Stored data
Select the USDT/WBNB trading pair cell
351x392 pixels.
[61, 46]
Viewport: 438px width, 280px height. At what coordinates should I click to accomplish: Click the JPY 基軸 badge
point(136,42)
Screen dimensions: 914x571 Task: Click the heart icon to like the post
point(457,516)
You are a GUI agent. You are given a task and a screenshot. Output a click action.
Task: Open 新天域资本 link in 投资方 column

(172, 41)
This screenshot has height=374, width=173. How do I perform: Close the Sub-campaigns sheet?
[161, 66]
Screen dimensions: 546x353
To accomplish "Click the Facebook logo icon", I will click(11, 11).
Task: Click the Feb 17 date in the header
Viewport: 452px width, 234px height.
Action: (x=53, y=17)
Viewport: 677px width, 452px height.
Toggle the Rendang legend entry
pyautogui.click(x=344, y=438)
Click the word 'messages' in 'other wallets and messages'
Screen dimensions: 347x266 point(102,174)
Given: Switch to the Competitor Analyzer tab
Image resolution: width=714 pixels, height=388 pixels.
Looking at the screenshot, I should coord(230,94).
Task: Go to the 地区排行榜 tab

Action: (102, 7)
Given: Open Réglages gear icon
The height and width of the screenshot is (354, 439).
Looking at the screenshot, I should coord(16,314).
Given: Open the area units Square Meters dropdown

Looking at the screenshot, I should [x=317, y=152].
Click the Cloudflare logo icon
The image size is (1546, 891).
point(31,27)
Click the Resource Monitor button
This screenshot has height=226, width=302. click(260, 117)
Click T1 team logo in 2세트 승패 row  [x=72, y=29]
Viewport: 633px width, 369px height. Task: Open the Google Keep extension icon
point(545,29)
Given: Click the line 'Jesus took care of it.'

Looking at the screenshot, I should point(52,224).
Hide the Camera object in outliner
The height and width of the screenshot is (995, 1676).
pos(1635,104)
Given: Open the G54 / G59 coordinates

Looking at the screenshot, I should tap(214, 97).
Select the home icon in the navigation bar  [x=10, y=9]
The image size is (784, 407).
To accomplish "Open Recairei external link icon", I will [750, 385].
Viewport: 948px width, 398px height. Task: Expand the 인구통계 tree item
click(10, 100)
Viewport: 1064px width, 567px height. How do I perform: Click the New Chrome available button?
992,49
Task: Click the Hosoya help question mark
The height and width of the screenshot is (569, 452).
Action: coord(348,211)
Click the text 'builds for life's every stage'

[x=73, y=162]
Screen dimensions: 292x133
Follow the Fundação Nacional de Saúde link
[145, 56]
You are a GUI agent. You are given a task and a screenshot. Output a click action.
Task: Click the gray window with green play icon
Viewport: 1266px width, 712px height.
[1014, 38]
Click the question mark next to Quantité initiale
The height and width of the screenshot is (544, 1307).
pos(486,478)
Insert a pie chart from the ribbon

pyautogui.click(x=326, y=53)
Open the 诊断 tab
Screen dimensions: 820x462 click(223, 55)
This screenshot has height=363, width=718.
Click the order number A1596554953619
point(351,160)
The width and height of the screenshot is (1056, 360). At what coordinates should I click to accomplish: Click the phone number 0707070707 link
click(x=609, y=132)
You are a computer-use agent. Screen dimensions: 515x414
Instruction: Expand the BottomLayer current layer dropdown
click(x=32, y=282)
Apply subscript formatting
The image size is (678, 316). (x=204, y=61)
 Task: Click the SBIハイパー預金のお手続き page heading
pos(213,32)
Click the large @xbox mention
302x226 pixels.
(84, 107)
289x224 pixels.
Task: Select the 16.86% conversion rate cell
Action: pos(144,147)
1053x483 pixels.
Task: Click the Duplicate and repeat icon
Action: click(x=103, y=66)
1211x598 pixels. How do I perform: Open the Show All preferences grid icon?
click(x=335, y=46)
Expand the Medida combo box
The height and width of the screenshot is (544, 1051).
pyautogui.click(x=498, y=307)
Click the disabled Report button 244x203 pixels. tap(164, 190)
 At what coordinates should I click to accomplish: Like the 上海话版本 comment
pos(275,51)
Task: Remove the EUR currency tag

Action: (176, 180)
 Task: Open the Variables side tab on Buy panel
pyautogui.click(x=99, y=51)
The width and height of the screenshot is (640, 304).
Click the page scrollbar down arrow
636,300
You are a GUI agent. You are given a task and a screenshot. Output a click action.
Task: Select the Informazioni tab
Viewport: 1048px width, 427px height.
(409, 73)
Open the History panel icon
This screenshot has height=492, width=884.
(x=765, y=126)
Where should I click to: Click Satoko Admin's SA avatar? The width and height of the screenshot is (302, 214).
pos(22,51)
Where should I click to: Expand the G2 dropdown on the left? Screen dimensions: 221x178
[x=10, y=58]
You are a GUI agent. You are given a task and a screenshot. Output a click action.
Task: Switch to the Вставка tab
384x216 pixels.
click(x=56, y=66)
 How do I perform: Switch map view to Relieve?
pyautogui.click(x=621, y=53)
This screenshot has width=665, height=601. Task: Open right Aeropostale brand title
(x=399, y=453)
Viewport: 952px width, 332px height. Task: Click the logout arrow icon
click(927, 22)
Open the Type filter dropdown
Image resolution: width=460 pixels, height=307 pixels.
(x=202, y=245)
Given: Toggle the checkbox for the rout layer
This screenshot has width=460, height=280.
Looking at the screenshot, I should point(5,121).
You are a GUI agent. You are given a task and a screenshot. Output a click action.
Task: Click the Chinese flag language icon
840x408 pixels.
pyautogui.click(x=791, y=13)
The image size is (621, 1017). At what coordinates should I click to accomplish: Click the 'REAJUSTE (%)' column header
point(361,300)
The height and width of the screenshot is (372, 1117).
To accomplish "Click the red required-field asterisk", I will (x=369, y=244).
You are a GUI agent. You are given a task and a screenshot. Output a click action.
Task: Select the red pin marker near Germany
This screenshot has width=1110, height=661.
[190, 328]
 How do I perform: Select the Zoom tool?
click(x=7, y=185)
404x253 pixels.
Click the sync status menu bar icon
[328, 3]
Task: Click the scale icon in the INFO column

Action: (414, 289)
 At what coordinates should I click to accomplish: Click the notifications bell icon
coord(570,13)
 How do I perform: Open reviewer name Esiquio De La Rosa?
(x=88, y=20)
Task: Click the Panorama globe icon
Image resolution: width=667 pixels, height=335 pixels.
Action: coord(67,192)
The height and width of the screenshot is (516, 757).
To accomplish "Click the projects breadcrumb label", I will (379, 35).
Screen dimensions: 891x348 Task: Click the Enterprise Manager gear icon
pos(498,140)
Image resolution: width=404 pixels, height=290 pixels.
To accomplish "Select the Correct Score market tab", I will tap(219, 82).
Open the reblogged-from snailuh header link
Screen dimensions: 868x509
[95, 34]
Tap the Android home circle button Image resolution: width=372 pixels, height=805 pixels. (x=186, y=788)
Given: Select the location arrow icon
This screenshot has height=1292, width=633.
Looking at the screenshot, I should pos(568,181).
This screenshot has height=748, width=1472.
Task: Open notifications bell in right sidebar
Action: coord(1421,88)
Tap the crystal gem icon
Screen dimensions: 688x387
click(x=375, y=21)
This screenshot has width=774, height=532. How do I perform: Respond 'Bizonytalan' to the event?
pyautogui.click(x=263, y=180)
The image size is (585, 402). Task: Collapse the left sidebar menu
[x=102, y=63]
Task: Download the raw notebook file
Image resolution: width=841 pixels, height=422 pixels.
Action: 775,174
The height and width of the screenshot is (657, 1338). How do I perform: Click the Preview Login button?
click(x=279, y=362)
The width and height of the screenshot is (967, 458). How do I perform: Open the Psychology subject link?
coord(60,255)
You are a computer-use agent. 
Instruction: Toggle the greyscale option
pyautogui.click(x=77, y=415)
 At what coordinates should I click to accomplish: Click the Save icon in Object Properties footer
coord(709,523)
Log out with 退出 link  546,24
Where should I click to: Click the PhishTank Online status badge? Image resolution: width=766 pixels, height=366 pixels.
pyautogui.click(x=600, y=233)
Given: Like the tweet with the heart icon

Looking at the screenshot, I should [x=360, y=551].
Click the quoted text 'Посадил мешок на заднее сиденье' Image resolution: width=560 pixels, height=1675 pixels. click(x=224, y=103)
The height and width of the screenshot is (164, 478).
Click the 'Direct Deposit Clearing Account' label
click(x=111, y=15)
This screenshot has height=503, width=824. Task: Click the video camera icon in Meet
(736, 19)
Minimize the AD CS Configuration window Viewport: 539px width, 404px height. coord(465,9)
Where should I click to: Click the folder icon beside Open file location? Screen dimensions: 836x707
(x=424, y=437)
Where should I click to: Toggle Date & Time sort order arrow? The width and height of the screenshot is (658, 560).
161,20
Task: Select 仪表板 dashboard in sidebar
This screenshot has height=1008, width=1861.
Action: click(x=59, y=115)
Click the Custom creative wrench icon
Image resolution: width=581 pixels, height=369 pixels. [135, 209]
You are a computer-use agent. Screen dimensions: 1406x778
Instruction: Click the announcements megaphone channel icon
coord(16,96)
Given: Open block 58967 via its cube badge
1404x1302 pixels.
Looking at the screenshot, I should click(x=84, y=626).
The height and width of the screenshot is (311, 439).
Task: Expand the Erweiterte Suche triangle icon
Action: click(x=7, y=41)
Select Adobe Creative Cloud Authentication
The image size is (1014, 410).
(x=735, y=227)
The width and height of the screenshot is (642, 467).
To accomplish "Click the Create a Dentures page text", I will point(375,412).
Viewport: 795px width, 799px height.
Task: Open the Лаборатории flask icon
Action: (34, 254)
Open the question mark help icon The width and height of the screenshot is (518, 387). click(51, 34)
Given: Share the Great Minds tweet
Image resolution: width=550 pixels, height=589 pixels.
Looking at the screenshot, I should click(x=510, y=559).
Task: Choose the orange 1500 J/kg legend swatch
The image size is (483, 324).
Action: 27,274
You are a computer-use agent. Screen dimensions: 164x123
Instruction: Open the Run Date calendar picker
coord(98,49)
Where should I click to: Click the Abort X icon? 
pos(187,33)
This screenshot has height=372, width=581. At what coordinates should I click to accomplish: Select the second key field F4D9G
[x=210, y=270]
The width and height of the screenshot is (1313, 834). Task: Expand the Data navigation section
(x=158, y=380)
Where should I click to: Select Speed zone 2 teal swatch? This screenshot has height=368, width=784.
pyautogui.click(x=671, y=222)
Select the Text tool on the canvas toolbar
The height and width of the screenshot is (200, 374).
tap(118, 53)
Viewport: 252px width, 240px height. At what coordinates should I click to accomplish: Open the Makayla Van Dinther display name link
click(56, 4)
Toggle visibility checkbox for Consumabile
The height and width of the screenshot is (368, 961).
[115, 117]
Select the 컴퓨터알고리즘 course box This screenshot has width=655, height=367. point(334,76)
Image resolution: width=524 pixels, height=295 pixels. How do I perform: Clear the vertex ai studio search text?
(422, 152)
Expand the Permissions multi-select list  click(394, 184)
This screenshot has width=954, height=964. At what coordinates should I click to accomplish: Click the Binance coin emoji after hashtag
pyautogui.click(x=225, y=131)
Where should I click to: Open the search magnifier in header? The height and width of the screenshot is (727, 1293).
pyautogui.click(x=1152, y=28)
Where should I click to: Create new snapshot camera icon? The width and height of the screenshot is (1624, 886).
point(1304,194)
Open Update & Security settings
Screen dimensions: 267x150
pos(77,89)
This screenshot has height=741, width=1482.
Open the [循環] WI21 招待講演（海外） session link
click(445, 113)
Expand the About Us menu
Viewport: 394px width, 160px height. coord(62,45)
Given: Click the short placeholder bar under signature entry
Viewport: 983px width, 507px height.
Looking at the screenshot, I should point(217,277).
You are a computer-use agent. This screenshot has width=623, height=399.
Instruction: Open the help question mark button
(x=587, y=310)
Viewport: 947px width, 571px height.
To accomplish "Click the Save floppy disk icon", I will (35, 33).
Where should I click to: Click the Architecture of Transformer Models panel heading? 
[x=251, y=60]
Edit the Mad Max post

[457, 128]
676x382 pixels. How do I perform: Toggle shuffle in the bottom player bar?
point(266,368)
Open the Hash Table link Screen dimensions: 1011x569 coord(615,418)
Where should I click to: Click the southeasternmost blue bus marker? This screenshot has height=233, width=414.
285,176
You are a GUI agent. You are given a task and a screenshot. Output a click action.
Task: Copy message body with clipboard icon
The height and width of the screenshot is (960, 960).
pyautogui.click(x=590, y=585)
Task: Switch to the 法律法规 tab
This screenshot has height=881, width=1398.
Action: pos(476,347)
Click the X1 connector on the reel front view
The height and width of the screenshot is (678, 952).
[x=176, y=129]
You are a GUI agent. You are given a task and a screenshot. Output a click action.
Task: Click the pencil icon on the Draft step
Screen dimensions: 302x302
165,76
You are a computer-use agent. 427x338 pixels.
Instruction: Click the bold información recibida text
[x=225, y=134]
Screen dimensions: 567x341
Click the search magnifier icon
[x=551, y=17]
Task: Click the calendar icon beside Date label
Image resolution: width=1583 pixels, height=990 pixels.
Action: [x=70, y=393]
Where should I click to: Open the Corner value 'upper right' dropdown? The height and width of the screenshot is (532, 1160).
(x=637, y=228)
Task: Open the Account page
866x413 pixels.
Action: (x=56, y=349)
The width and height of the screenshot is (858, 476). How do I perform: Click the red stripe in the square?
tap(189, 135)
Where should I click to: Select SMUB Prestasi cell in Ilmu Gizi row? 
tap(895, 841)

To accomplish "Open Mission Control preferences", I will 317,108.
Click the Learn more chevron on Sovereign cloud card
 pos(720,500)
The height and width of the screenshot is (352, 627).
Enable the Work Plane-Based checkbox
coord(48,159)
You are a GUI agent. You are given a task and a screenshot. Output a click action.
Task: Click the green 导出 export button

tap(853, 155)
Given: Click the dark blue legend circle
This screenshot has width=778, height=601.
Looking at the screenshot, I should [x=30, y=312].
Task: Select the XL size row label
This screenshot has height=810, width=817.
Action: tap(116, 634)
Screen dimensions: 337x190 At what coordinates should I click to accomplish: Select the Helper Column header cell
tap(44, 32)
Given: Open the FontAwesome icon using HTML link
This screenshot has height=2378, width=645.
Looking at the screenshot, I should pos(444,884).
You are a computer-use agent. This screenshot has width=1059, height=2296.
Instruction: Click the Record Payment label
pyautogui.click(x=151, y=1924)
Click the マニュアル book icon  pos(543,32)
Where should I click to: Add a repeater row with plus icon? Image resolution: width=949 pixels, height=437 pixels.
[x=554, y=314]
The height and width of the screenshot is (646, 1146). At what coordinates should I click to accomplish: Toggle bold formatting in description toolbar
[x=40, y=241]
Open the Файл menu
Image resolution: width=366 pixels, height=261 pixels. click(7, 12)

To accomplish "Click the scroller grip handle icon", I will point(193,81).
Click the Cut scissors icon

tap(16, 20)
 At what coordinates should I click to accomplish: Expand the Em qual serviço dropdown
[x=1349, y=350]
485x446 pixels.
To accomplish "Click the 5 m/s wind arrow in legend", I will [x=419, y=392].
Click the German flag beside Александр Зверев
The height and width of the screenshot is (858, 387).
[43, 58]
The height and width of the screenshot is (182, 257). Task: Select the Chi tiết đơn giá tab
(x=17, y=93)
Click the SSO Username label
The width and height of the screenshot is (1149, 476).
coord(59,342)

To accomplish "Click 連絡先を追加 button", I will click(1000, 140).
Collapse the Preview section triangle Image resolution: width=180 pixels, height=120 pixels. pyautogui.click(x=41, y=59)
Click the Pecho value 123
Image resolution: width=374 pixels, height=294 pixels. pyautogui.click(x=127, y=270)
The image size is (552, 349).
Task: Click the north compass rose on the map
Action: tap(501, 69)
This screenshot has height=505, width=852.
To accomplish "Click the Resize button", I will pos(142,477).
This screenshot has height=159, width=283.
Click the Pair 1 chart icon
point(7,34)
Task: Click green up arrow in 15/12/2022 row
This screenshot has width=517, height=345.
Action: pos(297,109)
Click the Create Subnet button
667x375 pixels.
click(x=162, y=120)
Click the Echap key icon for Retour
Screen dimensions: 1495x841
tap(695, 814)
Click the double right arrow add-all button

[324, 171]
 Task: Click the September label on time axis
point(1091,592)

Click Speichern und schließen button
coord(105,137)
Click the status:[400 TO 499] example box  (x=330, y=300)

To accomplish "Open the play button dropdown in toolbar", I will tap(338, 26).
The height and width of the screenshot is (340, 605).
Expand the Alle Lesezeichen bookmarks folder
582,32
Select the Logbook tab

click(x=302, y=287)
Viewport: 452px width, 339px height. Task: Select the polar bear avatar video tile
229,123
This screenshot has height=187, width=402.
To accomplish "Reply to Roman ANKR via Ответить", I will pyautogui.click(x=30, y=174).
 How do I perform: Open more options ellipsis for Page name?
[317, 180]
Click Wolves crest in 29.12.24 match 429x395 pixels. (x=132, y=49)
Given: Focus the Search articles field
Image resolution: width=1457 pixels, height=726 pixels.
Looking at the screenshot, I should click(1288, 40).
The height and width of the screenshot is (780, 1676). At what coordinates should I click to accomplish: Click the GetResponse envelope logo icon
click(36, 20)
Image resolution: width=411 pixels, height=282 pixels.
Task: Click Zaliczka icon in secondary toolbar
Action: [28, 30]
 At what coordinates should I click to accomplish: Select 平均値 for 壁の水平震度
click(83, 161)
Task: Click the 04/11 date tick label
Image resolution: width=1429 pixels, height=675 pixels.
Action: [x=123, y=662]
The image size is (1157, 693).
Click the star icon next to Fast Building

● Action item
Say only how many lines in the records carry the word "window".

● Exercise result
2